### Using the information
1 - In the excerpt on teaching theses, to which group and in what month and year was an earlier version of the theses first presented?
2 - Continue the excerpt on teaching theses, picking up right after its final sentence.

An earlier version of these theses was first presented to the 2021 American Examples cohort, to begin the first workshop devoted to teaching, in May 2021.

In my experience, too many undergraduate classes presume that the students are budding specialists in whatever the topic of the course happens to be, instead of taking seriously that, in many cases throughout the Humanities (and often the Social Sciences as well), this may be the only class in the topic in which the majority of students will ever enroll. If so, it is worth asking what such courses should be teaching students—or, better, how faculty can use their own historical, regional, and ethnographic expertise to introduce students to the study of broad topics of culture-wide relevance (classes that will therefore have application in a wide variety of other settings). For while our classes, regardless their content, provide sites to investigate such complex issues as how to define, describe, compare, interpret, and explain, they are also sites where students learn how groups form, are reproduced, and inevitably come to an end, let alone the workings of such things as status, power, and identification—topics that have wide application, whether that’s in or outside of the university classroom. 

The following theses—deeply influenced by the pedagogical spirit of Jonathan Z. Smith’s work in the study of religion (to such an extent that some now read to me like my own paraphrase of his writing)—focus on the use of juxtaposition with unexpected analogues as a pedagogical strategy to demystify and thereby historicize our subject matter, as a first step toward seeing it as representative of wider issues that deserve attention in the classroom. This, of course, does not mean that a faculty member game to make such a shift does not make full use of their own hard-won expertise when planning their courses and teaching their students; instead, what it means is that such material never stands alone but is framed for the students as always illustrative of wider processes that will undoubtedly be addressed in their other classes, in other disciplines, let alone found elsewhere in culture and history. 

1. Despite commonplace rhetorics to the contrary, the items that scholars study are not self-evidently interesting nor are they unique; instead, they are all exemplary of moments of ordinary human doings (or the artifacts that remain from past doings). 

2. The study of religion, when practiced in this register—one that no doubt will be controversial to some—is but one way into the broader study of people—how they organize, how they identify, and how they authorize, reinvent, and, inevitably, contest their organizations and identifications. 

3. Any specific item that we happen to study, happen to write about, or around which we happen to develop a course should therefore always be seen as exemplary of wider social and historical forces and human situations. 

4. Such an approach requires that scholars should always be ready to find what might at first seem to be unexpected analogues, where the unfamiliar will help them to say something new about the familiar.

(Stored items from a collection)

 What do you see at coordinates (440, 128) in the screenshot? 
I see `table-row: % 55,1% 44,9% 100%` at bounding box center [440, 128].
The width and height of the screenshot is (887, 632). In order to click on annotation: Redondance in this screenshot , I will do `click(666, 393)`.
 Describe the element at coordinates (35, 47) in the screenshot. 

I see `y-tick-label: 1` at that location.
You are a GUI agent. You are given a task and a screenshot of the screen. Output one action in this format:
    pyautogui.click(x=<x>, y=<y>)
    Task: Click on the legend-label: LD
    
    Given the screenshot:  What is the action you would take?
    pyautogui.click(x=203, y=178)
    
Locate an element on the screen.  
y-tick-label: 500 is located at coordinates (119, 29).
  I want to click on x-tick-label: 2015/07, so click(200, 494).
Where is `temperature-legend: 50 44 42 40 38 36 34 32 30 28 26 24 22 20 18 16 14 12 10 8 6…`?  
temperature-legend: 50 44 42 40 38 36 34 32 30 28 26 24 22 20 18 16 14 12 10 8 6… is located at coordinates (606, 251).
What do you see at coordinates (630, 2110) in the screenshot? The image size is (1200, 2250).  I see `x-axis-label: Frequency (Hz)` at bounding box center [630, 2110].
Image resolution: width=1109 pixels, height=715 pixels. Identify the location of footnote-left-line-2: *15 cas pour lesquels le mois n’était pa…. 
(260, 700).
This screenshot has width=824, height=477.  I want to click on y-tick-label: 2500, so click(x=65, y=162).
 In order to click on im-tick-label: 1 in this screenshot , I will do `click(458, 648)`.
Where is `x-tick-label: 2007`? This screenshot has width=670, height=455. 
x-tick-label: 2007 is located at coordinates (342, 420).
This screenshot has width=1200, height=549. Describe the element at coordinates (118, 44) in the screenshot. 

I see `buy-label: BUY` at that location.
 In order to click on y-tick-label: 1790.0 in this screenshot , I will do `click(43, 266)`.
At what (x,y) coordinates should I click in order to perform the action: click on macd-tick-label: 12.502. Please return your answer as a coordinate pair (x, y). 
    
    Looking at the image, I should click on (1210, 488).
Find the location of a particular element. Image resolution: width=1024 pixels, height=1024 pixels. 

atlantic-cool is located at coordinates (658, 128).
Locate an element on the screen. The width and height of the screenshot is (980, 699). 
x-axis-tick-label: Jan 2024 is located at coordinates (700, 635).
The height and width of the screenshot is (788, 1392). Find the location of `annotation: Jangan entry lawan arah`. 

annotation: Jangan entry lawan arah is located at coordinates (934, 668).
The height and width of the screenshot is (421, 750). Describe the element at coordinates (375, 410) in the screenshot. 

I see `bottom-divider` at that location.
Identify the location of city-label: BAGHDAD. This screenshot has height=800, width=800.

### Answers to the tasks
1 - It was presented to the 2021 American Examples cohort in May 2021.

2 -
5. The comparative method is therefore a scholar’s constant companion, but it is a comparison not animated by an ahistorical hunt for sameness (a trait found in much earlier work, to be sure, but one which remains prominent to this day); instead, it is one that looks for similarities and differences among an array of human doings—similarities and differences that are probably unthinkable to those who approach their subject matter as unique or obviously interesting. 

6. Such a comparative method is animated by a self-reflexive interest in why something is curious to the researcher, interesting, and therefore deserving of their, their colleagues’, and their students’ time, i.e., we aim to identify the wider issues (which will likely be of interest to colleagues who do not share our specialty and to students who do not yet share our expertise) of which the discrete human doings that we happen to study are useful examples. 

7. Such scholars therefore go about their research and teaching assuming that there are surely analogues all throughout culture which will more than likely exhibit similarities or differences with their particular subject matter—analogues that may help to illustrate something previously unknown about both their specialized topic and people in general. 

8. All such work (regardless the setting—whether research or teaching) therefore has a pedagogical aspect, inasmuch as scholars who make this shift invite those who may assume some item to be one of a kind, obviously significant, and thus self-authenticating to see it anew, as all too human and therefore as connected to moments and situations that may at first seem far afield; identifying these otherwise overlooked connections enables us to create new knowledge about human doings. 

9. Our research and our teaching, then, should regularly employ novel, even surprising and seemingly counterintuitive e.g.s—sometimes studied in historical depth and ethnographic detail—that can be placed into controlled relationships with the known, all so that the processes of familiarization and defamiliarization prompt us to see something new in both the known and the unexpected. 

10. The American Examples research workshop explored how making just this shift could impact our research and our publications; the teaching workshop explores how it can impact our classrooms and our students.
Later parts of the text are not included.